- _Dataset excerpts_:
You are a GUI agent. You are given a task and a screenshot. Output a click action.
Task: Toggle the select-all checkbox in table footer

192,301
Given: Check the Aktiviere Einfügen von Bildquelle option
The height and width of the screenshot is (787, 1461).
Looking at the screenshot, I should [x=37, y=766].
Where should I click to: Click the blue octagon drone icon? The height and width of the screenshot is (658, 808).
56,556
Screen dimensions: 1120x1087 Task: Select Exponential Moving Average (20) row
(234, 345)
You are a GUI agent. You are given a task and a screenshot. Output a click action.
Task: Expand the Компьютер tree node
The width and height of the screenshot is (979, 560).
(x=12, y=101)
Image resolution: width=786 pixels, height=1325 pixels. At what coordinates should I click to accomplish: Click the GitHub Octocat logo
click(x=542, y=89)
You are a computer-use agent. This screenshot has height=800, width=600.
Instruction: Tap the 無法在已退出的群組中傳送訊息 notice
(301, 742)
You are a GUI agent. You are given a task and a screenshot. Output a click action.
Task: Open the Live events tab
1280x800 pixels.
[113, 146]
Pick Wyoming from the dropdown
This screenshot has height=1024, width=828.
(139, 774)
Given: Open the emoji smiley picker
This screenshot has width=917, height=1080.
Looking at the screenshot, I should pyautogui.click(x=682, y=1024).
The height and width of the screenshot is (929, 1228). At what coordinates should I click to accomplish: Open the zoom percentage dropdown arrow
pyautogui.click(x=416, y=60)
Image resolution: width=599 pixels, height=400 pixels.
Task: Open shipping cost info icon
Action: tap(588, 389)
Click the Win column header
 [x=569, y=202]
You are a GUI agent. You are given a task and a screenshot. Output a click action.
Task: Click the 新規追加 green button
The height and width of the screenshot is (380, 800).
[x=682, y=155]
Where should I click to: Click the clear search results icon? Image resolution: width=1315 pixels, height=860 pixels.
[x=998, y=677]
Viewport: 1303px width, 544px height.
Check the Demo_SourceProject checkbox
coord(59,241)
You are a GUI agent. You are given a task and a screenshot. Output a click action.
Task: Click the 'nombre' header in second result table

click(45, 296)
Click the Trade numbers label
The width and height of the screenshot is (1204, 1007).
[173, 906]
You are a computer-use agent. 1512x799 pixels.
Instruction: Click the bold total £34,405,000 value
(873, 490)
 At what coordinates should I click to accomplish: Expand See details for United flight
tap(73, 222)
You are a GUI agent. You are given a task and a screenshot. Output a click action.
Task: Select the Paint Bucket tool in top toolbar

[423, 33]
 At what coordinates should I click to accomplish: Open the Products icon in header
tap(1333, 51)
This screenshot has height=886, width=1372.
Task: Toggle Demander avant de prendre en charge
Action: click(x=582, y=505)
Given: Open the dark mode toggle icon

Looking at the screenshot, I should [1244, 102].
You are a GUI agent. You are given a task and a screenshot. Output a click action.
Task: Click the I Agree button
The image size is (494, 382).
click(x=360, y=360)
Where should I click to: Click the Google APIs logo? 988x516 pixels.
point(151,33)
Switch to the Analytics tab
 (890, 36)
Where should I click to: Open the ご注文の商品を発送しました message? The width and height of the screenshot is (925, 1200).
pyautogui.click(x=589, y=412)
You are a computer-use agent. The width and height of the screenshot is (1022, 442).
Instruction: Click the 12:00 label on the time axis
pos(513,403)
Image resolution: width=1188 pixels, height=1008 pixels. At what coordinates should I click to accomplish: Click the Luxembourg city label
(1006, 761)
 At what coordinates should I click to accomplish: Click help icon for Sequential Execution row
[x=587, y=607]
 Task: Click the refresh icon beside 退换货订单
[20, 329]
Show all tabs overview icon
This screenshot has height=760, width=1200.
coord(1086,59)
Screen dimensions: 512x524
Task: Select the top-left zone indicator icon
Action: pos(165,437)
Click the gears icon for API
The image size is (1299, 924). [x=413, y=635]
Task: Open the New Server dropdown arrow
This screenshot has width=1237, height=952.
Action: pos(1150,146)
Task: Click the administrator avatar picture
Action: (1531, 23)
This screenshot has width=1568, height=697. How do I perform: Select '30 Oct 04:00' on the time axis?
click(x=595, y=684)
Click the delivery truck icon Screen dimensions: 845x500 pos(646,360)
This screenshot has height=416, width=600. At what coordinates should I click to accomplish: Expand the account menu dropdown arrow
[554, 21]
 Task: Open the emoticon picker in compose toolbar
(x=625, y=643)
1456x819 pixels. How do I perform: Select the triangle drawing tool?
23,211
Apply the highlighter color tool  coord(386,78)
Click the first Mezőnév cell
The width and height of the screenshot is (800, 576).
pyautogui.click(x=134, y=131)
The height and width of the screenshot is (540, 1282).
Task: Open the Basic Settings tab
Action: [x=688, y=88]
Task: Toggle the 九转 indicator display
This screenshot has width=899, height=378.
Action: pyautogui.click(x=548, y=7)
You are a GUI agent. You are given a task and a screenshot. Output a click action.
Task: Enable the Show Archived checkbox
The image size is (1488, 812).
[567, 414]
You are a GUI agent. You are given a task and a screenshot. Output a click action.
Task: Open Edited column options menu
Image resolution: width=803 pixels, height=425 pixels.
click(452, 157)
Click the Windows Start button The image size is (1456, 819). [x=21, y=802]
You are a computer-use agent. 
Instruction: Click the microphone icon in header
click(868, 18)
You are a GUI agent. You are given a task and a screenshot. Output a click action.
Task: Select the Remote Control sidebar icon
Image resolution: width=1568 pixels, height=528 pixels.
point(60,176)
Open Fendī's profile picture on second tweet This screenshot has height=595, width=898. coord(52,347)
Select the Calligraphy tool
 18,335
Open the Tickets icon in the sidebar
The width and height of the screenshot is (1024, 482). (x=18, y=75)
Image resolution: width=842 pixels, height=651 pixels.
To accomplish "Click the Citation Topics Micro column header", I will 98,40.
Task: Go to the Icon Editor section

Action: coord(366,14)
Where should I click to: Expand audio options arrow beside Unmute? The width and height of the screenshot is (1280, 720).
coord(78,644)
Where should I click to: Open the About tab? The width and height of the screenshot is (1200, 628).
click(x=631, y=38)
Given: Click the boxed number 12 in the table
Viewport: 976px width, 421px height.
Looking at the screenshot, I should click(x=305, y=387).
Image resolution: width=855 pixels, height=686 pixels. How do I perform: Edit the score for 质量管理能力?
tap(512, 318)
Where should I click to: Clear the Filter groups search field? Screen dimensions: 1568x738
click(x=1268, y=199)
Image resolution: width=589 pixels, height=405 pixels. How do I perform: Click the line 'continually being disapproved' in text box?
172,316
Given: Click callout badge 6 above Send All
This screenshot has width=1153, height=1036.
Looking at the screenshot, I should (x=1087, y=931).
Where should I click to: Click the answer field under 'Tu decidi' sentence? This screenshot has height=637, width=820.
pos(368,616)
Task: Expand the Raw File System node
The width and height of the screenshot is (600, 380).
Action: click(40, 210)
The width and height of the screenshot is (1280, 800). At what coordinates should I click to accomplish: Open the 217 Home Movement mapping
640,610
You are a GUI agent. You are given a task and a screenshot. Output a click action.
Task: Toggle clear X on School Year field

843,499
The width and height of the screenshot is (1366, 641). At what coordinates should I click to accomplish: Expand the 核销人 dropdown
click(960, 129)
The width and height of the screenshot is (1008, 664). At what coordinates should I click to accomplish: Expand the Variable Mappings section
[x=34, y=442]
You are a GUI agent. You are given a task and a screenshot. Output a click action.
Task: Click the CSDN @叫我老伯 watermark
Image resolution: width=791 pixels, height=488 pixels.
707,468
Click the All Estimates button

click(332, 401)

- _Problem statement_:
Find every line in the data above that contains the word "arrow" and copy each of those lines in full.

- _Output below_:
The height and width of the screenshot is (929, 1228). At what coordinates should I click to accomplish: Open the zoom percentage dropdown arrow
Task: Open the New Server dropdown arrow
This screenshot has height=416, width=600. At what coordinates should I click to accomplish: Expand the account menu dropdown arrow
Where should I click to: Expand audio options arrow beside Unmute? The width and height of the screenshot is (1280, 720).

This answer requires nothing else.